[Items from a data source]
┄┄┄┄┄┄

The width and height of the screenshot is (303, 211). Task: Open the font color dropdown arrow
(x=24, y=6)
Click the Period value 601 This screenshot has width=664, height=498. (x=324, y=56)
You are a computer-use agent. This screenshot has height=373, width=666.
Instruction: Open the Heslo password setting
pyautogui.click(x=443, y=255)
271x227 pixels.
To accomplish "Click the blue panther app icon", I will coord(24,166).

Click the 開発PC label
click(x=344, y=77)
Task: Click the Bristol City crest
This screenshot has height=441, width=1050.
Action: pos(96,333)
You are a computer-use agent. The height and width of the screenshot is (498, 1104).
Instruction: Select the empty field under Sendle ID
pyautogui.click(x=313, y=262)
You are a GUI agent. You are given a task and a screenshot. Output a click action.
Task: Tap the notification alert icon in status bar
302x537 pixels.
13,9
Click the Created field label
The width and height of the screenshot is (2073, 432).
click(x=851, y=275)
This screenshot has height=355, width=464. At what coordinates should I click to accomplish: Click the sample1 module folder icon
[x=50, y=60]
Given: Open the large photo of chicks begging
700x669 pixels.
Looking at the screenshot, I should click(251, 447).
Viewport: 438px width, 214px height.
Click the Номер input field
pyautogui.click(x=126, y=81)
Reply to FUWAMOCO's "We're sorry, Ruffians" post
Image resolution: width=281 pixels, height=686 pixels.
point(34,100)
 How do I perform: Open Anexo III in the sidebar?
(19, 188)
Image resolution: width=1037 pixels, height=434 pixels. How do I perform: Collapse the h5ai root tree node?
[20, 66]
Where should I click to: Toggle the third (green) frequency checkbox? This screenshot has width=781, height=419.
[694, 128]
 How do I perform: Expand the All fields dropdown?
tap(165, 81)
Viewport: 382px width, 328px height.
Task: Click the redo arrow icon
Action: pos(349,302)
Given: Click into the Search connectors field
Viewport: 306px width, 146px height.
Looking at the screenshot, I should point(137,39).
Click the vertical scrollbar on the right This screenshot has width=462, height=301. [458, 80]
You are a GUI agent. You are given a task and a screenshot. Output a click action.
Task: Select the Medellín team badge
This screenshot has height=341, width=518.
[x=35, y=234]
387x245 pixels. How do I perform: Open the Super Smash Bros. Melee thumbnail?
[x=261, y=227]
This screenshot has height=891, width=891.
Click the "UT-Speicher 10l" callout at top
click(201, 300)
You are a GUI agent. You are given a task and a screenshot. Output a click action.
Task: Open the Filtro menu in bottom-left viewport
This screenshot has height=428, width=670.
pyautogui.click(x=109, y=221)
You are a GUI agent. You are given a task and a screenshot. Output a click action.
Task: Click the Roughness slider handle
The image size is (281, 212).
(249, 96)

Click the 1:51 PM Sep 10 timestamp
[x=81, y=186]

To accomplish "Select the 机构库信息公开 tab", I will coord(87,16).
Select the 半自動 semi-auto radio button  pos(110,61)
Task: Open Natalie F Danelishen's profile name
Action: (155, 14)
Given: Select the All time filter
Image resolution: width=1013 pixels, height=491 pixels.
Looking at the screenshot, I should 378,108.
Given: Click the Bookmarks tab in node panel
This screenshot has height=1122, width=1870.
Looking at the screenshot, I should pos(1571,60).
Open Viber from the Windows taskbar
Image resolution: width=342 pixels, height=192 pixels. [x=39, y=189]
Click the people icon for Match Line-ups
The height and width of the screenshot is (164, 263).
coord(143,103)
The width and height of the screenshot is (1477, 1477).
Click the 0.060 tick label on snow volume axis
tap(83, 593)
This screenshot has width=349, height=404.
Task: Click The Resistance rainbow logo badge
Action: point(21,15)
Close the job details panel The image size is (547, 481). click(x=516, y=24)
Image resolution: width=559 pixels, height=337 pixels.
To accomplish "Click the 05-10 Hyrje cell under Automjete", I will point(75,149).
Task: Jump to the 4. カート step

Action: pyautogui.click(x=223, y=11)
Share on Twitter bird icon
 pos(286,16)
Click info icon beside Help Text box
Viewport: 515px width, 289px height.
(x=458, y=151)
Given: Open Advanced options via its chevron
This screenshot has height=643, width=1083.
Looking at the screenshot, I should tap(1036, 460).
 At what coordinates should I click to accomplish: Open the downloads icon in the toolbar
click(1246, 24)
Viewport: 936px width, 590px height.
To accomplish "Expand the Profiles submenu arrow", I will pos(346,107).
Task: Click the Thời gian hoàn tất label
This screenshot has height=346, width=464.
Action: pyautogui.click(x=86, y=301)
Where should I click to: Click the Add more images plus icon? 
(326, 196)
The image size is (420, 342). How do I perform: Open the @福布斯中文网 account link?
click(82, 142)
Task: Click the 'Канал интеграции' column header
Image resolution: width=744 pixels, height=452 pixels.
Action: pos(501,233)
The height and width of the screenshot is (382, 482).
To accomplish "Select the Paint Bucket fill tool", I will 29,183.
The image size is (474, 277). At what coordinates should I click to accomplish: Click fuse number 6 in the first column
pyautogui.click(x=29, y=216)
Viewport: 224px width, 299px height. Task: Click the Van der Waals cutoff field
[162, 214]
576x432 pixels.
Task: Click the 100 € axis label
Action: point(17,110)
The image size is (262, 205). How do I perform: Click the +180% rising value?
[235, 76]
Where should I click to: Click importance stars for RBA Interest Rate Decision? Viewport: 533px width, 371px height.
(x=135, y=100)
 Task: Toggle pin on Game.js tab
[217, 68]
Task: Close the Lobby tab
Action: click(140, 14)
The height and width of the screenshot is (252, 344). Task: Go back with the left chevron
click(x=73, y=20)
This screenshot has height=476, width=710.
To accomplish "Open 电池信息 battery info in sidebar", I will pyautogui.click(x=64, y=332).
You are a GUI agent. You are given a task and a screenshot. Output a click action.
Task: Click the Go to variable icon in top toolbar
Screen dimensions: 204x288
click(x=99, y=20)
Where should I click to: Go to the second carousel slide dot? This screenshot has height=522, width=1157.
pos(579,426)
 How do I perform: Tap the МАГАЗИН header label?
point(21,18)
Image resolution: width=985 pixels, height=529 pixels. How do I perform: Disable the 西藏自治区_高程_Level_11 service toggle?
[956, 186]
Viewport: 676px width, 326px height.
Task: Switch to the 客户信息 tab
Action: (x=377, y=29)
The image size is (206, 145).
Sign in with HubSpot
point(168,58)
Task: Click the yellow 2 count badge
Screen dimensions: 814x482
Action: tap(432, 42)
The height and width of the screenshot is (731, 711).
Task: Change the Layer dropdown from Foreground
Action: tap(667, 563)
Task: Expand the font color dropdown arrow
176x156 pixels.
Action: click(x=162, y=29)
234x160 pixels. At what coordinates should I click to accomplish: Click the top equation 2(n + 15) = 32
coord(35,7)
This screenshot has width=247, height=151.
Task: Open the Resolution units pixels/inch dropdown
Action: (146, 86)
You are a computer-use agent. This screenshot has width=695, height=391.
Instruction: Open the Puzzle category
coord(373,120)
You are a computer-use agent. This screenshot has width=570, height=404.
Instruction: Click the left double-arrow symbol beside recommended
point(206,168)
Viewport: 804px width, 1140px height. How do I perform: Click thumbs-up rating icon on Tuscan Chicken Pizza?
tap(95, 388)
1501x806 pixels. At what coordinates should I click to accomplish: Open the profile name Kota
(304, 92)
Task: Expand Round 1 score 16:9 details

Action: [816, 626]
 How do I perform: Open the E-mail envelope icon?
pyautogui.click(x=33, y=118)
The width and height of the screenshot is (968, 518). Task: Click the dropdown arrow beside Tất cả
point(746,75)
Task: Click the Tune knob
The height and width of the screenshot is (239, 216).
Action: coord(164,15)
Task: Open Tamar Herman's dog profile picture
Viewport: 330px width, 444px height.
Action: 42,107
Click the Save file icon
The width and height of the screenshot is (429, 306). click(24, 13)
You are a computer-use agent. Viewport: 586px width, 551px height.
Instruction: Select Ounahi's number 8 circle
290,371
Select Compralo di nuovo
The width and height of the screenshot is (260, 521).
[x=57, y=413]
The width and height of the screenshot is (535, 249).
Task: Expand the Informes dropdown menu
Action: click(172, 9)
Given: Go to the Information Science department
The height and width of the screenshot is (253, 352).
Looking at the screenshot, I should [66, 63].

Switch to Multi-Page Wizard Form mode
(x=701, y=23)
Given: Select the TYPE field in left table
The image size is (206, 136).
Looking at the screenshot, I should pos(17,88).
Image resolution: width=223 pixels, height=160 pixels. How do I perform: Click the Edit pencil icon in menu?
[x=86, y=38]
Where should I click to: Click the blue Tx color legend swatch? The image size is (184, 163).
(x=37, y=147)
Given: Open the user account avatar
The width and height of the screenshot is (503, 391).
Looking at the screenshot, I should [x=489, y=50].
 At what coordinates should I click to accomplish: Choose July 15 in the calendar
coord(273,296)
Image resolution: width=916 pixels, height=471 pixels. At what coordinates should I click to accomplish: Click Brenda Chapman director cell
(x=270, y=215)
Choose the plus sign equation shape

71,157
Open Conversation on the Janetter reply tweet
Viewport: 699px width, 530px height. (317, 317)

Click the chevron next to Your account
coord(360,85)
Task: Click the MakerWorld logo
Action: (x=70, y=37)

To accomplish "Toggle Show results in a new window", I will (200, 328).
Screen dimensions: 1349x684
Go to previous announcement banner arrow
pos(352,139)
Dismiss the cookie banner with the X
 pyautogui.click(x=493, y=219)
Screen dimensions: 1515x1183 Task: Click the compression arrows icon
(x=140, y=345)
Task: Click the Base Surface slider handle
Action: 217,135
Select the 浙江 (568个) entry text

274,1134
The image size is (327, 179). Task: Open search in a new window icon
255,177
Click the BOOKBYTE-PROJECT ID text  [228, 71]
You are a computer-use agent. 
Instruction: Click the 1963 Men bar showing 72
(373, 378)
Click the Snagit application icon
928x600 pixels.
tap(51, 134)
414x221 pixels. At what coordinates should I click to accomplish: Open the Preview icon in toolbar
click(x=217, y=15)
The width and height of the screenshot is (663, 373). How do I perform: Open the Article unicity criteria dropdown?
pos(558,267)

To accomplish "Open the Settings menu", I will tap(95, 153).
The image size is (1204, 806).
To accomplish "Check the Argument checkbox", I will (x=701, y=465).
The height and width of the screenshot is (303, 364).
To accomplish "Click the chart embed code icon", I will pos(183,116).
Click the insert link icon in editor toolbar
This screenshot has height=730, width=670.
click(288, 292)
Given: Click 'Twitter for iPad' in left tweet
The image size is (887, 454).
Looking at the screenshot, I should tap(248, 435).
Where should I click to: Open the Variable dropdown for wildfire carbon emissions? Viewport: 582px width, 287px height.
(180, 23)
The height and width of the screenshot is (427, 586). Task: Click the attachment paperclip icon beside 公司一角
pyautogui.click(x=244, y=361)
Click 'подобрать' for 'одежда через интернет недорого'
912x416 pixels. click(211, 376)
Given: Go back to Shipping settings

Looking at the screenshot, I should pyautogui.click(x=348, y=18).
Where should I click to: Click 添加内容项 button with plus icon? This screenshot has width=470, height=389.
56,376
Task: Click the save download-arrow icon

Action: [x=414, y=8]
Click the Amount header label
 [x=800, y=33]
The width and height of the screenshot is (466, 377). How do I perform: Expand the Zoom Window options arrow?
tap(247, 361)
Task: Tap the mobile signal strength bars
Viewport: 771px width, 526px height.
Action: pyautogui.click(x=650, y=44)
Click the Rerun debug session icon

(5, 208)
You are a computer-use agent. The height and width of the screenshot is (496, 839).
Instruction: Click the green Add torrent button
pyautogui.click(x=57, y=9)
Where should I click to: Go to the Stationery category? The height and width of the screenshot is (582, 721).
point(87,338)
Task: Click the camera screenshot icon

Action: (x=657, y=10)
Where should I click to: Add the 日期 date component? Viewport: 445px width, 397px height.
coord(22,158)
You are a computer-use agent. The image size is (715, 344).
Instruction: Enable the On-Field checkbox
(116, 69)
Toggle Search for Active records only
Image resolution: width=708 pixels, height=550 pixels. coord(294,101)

┄┄┄┄┄┄

Instructions to follow:
Starting at the line above that contains "The height and width of the screenshot is (239, 216).", write out each line exactly until the line that contains "Click the BOOKBYTE-PROJECT" has been written, and stop there.

Answer section:
The height and width of the screenshot is (239, 216).
Action: coord(164,15)
Task: Open Tamar Herman's dog profile picture
Viewport: 330px width, 444px height.
Action: 42,107
Click the Save file icon
The width and height of the screenshot is (429, 306). click(24, 13)
You are a computer-use agent. Viewport: 586px width, 551px height.
Instruction: Select Ounahi's number 8 circle
290,371
Select Compralo di nuovo
The width and height of the screenshot is (260, 521).
[x=57, y=413]
The width and height of the screenshot is (535, 249).
Task: Expand the Informes dropdown menu
Action: click(172, 9)
Given: Go to the Information Science department
The height and width of the screenshot is (253, 352).
Looking at the screenshot, I should [66, 63].

Switch to Multi-Page Wizard Form mode
(x=701, y=23)
Given: Select the TYPE field in left table
The image size is (206, 136).
Looking at the screenshot, I should pos(17,88).
Image resolution: width=223 pixels, height=160 pixels. How do I perform: Click the Edit pencil icon in menu?
[x=86, y=38]
Where should I click to: Click the blue Tx color legend swatch? The image size is (184, 163).
(x=37, y=147)
Given: Open the user account avatar
The width and height of the screenshot is (503, 391).
Looking at the screenshot, I should [x=489, y=50].
 At what coordinates should I click to accomplish: Choose July 15 in the calendar
coord(273,296)
Image resolution: width=916 pixels, height=471 pixels. At what coordinates should I click to accomplish: Click Brenda Chapman director cell
(x=270, y=215)
Choose the plus sign equation shape

71,157
Open Conversation on the Janetter reply tweet
Viewport: 699px width, 530px height. (317, 317)

Click the chevron next to Your account
coord(360,85)
Task: Click the MakerWorld logo
Action: (x=70, y=37)

To accomplish "Toggle Show results in a new window", I will (200, 328).
Screen dimensions: 1349x684
Go to previous announcement banner arrow
pos(352,139)
Dismiss the cookie banner with the X
 pyautogui.click(x=493, y=219)
Screen dimensions: 1515x1183 Task: Click the compression arrows icon
(x=140, y=345)
Task: Click the Base Surface slider handle
Action: 217,135
Select the 浙江 (568个) entry text

274,1134
The image size is (327, 179). Task: Open search in a new window icon
255,177
Click the BOOKBYTE-PROJECT ID text  [228, 71]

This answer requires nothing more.